Draft document: The Use of Effective Dose as a Radiological Protection Quantity
Submitted by Dr Ted Lazo, NEA Committee on Radiological Protection and Public Health
Commenting on behalf of the organisation

General Comments on behalf of the NEA Committee on Radiological Protection and Public Health

This is an excellent document.  The draft provided references and explanations on the effective dose and other units and provides an interesting and rich source of information.

The draft is clear, and it is remembered in some parts of this draft document, that the effective dose cannot be used in place of a proper and specific risk assessment approach based on estimates of organ/tissue doses, effectiveness of different radiation types, and age-, sex- and population-specific risk factors.

We can agree that effective dose is of practical value for comparing doses, for example from different diagnostic examinations, provided that the representative patients or patient populations for which the effective doses are derived are similar with regard to age and sex.

At the same time a better clarification on the intended use of the protection quantities is needed. It seems a good proposal to consider no more the equivalent dose (Sv) as a protection quantity, but to use absorbed dose (Gy), instead of equivalent dose, for the limits to avoid the tissue reactions.

This draft document could be also taken the opportunity, in relation to the concept of “detriment”, to introduce also (e.g. in the paragraph 2.2, or within the Glossary at the voice Detriment, or in any other more general part of the document) what already expressed in general in ICRP 118 regarding detriment: “(a) The Commission issued revised recommendations for a system of radiological protection in Publication 103 (ICRP, 2007). This included consideration of the detriment arising from non-cancer effects of radiation on health.”
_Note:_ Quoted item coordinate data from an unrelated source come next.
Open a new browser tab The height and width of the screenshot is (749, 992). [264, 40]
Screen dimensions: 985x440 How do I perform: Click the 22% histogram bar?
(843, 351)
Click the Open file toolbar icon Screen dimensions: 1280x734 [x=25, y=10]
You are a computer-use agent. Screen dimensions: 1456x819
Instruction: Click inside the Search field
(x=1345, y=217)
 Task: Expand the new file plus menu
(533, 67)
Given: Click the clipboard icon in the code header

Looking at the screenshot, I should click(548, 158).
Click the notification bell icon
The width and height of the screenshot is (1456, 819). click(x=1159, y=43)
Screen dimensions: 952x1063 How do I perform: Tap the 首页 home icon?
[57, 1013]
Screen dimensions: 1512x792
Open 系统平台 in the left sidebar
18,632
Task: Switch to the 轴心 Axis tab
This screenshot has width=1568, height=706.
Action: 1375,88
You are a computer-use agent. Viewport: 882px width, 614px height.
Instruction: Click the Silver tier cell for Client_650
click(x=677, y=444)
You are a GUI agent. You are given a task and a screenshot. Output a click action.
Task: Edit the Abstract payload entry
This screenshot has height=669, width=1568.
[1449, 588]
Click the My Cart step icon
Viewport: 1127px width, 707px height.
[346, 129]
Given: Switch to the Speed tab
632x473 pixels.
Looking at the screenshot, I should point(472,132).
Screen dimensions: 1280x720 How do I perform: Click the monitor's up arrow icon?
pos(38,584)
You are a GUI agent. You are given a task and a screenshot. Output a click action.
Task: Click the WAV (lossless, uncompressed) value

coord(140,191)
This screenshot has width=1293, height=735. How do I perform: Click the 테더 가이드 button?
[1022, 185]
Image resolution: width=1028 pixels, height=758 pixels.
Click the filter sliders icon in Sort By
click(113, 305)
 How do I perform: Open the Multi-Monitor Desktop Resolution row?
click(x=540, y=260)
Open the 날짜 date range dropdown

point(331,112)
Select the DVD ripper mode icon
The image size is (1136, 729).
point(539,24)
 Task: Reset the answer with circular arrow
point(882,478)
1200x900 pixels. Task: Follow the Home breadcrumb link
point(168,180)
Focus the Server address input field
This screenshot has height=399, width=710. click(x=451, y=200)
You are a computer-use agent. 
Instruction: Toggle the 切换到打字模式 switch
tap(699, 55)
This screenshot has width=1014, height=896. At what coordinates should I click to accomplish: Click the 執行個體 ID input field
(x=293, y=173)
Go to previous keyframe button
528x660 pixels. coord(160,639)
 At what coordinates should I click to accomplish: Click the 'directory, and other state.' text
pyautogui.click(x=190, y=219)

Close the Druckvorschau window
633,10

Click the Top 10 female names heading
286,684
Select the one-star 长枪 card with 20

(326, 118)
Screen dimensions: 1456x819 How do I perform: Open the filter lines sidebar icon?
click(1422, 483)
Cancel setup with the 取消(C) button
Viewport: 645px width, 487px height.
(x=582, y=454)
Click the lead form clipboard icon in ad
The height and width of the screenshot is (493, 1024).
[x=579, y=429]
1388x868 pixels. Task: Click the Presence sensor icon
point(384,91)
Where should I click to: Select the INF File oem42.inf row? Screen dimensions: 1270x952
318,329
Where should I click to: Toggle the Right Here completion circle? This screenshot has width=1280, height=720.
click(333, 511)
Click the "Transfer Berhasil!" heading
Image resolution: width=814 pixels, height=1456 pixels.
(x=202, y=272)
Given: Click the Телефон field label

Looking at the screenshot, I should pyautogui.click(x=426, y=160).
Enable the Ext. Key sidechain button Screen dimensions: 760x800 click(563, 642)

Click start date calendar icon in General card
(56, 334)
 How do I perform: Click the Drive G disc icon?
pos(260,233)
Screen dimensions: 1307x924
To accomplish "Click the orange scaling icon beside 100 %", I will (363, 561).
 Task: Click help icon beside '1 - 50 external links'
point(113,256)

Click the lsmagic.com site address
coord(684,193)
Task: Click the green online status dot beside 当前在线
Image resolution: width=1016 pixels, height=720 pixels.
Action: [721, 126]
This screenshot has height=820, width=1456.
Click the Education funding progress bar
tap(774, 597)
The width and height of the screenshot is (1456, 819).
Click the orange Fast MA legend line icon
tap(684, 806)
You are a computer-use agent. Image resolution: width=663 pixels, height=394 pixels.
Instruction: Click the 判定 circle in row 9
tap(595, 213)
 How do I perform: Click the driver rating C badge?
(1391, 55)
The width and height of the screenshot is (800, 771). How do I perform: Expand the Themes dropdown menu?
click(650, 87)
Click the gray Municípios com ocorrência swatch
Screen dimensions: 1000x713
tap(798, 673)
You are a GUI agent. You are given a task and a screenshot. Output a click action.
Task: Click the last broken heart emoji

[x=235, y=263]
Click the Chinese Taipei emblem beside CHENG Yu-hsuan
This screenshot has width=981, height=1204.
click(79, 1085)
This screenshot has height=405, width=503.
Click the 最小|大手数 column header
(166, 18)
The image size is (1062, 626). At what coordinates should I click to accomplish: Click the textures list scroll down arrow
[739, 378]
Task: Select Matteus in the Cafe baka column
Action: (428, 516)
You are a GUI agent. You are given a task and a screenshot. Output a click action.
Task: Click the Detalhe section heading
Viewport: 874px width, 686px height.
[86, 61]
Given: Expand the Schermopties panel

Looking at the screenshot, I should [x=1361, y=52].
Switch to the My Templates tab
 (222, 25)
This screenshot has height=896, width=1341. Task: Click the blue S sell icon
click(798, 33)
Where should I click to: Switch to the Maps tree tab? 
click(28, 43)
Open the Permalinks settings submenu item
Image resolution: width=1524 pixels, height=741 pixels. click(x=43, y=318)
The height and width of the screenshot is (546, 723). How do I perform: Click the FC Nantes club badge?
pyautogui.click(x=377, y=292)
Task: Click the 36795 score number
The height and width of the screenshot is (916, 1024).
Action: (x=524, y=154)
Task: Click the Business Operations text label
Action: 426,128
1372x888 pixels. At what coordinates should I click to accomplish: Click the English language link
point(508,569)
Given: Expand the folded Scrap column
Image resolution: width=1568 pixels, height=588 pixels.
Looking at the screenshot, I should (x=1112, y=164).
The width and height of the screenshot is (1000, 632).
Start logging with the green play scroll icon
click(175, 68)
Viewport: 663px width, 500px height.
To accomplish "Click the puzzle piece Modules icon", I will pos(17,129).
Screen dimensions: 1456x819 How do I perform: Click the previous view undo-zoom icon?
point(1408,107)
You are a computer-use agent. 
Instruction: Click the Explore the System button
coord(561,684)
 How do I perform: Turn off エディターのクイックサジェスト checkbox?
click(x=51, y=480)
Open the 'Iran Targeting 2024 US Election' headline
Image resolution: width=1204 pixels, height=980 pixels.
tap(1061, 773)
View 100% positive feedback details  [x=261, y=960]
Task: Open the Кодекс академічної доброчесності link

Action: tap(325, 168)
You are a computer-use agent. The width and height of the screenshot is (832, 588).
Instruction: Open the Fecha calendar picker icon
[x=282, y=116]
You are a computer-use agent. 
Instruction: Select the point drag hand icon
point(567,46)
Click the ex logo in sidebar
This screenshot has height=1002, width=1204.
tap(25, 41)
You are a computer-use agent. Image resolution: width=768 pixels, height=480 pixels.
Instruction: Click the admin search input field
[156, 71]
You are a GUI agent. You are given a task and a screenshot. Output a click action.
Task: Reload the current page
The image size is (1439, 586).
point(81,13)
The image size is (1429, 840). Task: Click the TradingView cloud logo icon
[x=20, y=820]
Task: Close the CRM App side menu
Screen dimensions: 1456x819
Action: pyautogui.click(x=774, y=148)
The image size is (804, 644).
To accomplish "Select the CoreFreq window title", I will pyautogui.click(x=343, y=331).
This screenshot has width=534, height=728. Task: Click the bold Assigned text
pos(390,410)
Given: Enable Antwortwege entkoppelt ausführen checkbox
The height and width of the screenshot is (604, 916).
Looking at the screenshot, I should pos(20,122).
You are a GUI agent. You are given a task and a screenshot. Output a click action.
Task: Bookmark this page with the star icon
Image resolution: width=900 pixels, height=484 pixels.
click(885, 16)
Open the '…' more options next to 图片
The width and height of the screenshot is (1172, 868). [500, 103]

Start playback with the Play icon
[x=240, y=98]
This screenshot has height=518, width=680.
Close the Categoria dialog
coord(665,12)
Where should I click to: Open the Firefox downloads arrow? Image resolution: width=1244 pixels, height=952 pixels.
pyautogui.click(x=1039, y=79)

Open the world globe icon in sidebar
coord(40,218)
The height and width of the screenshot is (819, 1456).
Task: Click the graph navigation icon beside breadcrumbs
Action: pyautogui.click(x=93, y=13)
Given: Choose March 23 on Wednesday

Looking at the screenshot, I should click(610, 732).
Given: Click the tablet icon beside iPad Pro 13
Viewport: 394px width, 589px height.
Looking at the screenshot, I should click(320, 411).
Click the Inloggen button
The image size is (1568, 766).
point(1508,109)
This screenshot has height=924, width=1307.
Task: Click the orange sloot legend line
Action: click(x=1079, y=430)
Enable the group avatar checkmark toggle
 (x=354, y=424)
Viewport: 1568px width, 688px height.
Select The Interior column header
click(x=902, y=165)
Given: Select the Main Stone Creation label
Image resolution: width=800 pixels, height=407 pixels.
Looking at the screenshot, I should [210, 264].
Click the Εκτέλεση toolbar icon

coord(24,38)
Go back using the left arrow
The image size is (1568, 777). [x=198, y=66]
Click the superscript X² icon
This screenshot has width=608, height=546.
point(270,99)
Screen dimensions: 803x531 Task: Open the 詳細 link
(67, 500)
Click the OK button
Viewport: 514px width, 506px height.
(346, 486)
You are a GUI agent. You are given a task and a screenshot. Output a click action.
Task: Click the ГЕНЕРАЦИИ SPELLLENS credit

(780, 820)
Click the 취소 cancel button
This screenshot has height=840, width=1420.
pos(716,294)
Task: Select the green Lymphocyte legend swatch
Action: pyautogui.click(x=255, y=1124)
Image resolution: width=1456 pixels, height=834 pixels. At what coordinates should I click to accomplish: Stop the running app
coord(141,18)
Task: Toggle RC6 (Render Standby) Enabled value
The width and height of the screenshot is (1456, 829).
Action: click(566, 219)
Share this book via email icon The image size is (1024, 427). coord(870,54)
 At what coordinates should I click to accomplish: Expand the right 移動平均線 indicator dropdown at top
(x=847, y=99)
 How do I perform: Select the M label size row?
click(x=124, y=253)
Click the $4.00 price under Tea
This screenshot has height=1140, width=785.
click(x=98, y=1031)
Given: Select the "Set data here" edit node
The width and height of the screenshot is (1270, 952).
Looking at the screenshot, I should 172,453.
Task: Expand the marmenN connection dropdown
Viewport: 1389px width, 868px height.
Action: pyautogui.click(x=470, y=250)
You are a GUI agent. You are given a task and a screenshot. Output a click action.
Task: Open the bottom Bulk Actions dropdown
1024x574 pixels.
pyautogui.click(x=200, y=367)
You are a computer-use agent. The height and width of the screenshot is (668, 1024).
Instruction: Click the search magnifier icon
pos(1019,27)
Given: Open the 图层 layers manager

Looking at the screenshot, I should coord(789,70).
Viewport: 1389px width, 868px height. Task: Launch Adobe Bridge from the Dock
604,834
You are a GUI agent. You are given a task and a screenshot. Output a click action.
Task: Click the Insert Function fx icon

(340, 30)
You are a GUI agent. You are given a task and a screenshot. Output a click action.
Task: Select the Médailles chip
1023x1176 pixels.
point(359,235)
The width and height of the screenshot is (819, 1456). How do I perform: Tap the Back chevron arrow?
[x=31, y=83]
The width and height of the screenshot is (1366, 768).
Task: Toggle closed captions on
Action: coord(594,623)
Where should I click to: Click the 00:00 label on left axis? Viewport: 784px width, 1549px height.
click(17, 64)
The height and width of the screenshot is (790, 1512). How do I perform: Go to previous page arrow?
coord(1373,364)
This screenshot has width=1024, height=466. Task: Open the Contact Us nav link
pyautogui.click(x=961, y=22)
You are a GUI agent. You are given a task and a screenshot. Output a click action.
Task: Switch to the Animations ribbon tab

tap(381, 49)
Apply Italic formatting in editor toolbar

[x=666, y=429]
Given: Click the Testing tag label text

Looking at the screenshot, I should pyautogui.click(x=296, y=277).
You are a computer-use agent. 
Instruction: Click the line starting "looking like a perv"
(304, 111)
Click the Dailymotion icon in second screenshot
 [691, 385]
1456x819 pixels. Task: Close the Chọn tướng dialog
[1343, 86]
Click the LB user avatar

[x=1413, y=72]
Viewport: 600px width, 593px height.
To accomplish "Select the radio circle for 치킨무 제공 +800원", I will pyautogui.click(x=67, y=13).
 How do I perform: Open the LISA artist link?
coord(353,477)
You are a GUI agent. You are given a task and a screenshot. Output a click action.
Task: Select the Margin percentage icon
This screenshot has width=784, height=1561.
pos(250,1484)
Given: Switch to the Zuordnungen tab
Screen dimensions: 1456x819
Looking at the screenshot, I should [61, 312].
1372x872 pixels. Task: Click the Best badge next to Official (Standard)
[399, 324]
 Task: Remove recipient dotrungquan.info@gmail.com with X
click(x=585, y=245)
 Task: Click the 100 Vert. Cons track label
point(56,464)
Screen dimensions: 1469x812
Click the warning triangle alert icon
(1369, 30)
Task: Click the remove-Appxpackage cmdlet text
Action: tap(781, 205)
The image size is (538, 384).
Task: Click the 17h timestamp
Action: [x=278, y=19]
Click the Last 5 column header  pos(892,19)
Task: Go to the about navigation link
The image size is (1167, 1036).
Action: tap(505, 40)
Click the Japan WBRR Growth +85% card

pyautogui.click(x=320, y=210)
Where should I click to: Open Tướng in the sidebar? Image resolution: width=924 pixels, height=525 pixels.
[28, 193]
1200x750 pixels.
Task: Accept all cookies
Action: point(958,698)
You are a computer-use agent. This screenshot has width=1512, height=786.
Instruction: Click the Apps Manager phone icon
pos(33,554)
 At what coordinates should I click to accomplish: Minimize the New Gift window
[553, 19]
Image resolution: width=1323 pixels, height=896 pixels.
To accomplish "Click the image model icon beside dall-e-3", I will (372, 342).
In particular, the CRPPH agrees with the following statement “the Commission considers that the use of equivalent dose to set limits on tissue doses to prevent tissue reactions should be discontinued.”

From an editorial viewpoint, in general, several terms should be defined in footnote in Tables and Figures.

In addition to these general comments, the CRPPH, through nominated experts, has thoroughly reviewed the ICRP Draft “The Use of Effective Dose as a Radiological Protection Quantity” providing specific comments to the document which have been sent to the ICRP in a pdf file. Such file is available upon request.